WHAT TO PRODUCE. Go through the records and report each line holding the string "target".

Saved entries:
- - - -

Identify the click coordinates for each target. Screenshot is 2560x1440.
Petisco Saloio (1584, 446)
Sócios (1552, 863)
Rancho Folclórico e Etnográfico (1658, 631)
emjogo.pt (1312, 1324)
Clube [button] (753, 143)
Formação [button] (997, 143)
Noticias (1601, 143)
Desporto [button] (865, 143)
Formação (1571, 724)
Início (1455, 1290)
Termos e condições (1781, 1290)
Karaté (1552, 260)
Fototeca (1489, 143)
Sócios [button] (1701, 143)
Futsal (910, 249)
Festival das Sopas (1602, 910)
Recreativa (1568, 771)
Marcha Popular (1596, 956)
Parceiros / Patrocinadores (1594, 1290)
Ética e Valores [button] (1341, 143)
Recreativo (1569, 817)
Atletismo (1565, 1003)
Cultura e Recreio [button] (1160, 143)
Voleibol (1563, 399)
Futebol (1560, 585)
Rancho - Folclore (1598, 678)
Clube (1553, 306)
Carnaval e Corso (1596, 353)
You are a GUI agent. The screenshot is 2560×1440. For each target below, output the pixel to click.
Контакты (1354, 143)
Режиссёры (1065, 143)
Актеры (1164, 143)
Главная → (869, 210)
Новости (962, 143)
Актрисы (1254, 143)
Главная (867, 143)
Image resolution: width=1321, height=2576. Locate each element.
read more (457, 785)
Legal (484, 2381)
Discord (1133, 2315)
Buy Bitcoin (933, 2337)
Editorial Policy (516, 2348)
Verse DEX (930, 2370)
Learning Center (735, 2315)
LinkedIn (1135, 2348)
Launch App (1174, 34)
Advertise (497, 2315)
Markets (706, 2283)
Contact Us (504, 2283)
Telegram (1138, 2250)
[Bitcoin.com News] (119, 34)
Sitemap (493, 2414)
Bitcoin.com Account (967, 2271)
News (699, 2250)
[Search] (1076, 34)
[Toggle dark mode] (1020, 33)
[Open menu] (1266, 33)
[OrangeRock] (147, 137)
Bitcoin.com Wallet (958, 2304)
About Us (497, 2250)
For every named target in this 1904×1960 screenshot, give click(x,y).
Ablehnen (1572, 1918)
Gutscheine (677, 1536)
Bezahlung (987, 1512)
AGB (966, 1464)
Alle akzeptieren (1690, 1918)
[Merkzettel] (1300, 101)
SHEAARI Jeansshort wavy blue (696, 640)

- - - -

RESPONSE BELOW.
Identify the click coordinates for each target. Screenshot is 2560x1440.
You are a GUI agent. The screenshot is 2560×1440. For each target below, output the pixel to click.
For every named target in this 1904×1960 screenshot, give click(x,y).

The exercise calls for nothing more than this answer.